> **Work instruction**:
Copy every line from the material below that holds "button".

> **Provided records**:
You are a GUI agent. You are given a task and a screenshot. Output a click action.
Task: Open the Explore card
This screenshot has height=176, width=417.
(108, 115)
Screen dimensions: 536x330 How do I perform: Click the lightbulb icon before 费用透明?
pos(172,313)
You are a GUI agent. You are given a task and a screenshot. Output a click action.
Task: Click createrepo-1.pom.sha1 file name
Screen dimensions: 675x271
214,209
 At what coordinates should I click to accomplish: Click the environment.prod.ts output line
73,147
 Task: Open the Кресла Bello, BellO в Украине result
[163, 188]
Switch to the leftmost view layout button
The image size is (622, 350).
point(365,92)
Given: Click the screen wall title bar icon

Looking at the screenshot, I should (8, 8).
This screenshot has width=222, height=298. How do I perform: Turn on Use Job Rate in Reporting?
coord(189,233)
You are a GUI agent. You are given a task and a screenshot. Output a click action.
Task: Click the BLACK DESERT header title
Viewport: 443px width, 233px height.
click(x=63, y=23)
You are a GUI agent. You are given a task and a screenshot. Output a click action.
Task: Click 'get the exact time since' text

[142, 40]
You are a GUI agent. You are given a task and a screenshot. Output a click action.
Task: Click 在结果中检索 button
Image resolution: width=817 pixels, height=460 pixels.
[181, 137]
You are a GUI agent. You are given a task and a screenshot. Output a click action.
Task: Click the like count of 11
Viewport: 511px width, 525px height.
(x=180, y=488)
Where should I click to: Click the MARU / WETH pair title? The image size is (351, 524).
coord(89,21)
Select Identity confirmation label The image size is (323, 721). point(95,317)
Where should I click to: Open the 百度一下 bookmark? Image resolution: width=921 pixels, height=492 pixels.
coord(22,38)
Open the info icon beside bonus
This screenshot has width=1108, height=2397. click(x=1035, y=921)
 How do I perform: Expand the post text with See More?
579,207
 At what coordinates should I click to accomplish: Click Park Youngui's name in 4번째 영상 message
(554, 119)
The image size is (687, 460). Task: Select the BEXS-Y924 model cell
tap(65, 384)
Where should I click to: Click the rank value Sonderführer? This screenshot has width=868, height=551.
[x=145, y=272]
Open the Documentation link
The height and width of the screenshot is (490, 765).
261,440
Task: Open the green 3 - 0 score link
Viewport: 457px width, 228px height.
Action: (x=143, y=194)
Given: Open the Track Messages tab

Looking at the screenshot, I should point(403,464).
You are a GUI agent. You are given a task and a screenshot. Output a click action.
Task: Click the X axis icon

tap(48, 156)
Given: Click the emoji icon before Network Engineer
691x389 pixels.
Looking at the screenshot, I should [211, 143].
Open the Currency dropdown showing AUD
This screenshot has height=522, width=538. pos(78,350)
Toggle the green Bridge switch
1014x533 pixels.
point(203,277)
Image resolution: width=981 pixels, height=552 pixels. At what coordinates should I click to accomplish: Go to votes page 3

> **Your response**:
Switch to the leftmost view layout button
Task: Click 在结果中检索 button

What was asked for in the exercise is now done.